Forget the Disney Stock Bears
Walt Disney Co. (NYSE:DIS) may have launched one of its most successful animated theatrical releases in its history. Zootopia has hit the top of the world’s movie charts, dethroning the previous king—The Lion King that is—that held the honor from its release until now. Zootopia earned nearly $74.0 million in the U.S. and $232 million worldwide. Yet DIS stock is stagnating around the $95.00–$96.00 mark without any major moves up or down.
Zootopia’s success suggests that Walt Disney has reclaimed “its Waking Sleeping Beauty-era glow… We are now at the point where a Walt Disney feature is as likely to be great and/or successful as a Pixar movie,” as Forbes puts it. (Source: “Weekend Box Office: ‘Zootopia’ Nabs Record-Breaking $73M US Debut For $232M Worldwide Total,” Forbes, March 6, 2016.)
Zootopia’s popularity at the box office comes on the heels of the company’s other box office release hit—that little film called Star Wars Episode VII: The Force Awakens. It was indeed right here on Earth that Disney earned some $2.9 billion in the last quarter (which ended January 2, 2016).
Yet, the Force is still sleeping where DIS stock is concerned—and rather a pleasant slumber it must be. The successful quarter was the 10th straight quarter of double-digit earnings-per-share (EPS) growth.
Those who “know” such things said that Disney lost three million subscribers on ESPN, though. (Source: “ESPN Viewer Losses Add to Angst for Disney’s Big Profit Engine,” Bloomberg, November 27, 2015; http://www.bloomberg.com/news/articles/2015-11-27/espn-viewer-losses-add-to-angst-for-disney-s-big-profit-engine.) When it comes to ESPN, Disney has some tough choices to make, as many viewers are switching from Cable to Internet/streaming entertainment. Luckily, Disney has already planned for such contingencies. The company has negotiated with Apple Inc. and Amazon.com, Inc. to offer ESPN is a bundle of channels through online streaming services, but at a fixed price. (Source: “ESPN in Discussions to Get on Other Streaming Services (Video),” Re/Code, February 17, 2016; http://recode.net/2016/02/17/espn-in-discussions-to-get-on-other-streaming-services/.)
Despite the ESPN issue and the way analysts and investors have reacted, Disney understands that the future of entertainment is in other media. Sooner rather than later, distributors like Netflix, Amazon Prime, Apple, and others will be approaching the content creators for offerings.
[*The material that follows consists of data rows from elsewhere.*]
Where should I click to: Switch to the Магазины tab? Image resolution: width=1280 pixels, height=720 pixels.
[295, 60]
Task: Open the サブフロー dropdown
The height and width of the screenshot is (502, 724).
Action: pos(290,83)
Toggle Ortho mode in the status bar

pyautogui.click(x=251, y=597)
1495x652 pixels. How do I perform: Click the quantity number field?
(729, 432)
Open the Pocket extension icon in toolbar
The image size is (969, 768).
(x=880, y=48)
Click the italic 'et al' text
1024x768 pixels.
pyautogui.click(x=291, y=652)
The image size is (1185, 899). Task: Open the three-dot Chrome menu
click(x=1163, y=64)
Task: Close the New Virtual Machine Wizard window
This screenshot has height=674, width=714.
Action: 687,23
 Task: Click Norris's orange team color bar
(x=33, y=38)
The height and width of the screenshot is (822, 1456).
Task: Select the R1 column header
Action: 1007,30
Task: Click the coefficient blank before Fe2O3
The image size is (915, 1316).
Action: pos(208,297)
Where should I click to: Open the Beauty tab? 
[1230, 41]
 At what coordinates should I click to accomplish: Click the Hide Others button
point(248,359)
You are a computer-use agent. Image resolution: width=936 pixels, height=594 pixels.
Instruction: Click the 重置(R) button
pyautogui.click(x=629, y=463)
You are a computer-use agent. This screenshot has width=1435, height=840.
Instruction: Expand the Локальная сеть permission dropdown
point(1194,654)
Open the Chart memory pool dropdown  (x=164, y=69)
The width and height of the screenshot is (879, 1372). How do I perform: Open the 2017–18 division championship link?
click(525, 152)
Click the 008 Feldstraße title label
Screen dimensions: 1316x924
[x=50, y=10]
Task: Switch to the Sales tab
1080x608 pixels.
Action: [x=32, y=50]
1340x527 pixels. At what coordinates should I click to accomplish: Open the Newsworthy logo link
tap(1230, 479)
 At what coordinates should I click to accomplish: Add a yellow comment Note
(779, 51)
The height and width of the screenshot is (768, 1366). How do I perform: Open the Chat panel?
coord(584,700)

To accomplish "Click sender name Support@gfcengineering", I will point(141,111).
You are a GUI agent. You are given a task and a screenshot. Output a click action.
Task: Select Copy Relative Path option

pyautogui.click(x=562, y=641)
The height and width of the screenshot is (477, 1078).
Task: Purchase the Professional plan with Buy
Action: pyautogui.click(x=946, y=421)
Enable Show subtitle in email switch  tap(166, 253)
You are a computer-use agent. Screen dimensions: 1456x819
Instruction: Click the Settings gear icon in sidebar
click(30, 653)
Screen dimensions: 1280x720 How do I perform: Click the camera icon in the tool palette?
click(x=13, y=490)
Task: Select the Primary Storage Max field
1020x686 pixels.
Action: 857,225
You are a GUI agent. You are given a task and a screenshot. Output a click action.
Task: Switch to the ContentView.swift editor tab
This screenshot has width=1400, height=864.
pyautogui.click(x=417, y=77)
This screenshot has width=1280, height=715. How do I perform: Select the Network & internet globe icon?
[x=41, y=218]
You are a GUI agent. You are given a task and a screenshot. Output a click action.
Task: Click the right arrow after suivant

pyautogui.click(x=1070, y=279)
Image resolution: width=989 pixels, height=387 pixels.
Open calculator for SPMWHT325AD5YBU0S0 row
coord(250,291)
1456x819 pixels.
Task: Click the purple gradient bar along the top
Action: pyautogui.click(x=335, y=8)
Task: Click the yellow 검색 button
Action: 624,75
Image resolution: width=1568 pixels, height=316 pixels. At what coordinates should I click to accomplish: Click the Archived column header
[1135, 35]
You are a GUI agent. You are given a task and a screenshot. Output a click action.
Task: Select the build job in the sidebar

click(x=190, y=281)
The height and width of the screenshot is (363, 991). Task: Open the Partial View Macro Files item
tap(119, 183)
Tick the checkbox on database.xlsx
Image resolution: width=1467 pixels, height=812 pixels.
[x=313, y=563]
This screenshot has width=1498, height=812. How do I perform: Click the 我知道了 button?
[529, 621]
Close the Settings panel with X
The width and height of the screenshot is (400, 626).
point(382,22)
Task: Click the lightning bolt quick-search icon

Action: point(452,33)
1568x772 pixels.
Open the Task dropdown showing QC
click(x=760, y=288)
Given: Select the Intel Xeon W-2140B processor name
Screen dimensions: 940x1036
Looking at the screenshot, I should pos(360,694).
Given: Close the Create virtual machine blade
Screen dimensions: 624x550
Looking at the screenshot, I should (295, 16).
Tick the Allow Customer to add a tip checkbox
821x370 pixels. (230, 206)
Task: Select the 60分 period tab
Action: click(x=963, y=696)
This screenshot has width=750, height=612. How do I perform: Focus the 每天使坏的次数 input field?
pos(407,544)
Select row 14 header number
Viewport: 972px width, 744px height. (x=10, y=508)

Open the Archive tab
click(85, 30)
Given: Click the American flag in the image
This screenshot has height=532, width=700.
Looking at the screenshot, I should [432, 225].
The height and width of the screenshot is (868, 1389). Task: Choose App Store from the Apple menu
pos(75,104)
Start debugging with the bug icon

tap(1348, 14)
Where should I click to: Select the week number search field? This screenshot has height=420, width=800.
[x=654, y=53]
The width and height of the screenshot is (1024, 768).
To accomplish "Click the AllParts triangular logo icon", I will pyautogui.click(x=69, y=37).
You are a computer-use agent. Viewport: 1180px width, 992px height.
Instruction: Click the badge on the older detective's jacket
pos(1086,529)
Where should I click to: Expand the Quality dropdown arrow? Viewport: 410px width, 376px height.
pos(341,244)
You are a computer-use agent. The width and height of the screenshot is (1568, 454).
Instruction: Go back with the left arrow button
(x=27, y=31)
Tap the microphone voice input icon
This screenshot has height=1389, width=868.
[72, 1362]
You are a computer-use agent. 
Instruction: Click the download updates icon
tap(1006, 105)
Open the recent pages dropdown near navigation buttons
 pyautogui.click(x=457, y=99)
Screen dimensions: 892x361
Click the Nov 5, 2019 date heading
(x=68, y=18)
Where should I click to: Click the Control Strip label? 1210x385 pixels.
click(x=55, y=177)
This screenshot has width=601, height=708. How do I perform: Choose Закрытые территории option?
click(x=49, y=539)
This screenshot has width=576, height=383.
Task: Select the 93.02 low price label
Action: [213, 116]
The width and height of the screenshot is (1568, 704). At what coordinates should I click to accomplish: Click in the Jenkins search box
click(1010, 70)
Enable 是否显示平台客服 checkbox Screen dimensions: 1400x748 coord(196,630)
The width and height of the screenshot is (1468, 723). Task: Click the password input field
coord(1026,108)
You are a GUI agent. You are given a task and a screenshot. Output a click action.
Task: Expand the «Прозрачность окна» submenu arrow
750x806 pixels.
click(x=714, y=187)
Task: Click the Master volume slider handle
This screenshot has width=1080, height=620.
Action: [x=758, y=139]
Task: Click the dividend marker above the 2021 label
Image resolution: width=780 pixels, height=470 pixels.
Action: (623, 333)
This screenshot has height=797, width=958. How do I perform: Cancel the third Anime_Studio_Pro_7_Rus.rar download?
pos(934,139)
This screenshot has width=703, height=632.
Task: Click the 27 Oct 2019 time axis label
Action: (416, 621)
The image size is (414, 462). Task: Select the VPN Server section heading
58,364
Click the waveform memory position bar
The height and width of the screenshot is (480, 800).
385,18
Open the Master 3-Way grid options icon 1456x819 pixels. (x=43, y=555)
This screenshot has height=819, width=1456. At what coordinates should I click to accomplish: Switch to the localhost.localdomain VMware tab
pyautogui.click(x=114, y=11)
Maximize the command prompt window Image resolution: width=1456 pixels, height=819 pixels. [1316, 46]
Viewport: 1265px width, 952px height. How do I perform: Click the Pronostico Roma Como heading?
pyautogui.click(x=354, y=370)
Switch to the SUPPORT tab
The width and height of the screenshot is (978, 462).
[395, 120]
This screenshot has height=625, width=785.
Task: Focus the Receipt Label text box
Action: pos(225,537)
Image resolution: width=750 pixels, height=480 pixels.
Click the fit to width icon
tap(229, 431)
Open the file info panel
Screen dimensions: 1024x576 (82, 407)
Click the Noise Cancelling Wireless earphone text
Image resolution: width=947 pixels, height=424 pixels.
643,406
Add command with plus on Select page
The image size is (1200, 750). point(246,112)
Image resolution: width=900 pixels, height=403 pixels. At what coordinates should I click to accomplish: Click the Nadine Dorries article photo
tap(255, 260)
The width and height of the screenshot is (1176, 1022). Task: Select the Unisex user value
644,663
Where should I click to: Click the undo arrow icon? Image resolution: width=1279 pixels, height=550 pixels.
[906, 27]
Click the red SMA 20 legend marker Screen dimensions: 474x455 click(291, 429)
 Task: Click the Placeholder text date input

Indeed, despite the ESPN issue, Disney’s posted 32% net income.
One reasonable voice stands out from the rather obsessive-compulsive sports “fans” harping on about Disney’s ESPN figures. Disney gives them Zootopia and they reply with myopia. Omar Sheikh from Credit Suisse has called out the pessimists. He says clearly that the ESPN concerns are much ado about nothing. Sheikh understands the principle of a car’s independent suspension, or a jelly for that matter.
Sheikh kept an “Outperform” rating for Walt Disney Co and a target price of $130.00. That’s well over 30% upside from the present value.
Simply put, lower numbers from ESPN are balanced by Walt Disney’s strength in other revenue segments, not to mention its defensive strategies with the streaming services. (Source: “Disney Investors: Stop Worrying About ESPN,” Benzinga, March 3, 2016.)
The next quarter will likely see Disney more directly addressing ESPN concerns with related solutions. The results will also highlight the records now set with Zootopia. Investors may want to consider being among those who held DIS stock while it was priced so low, because they may well see 30% returns.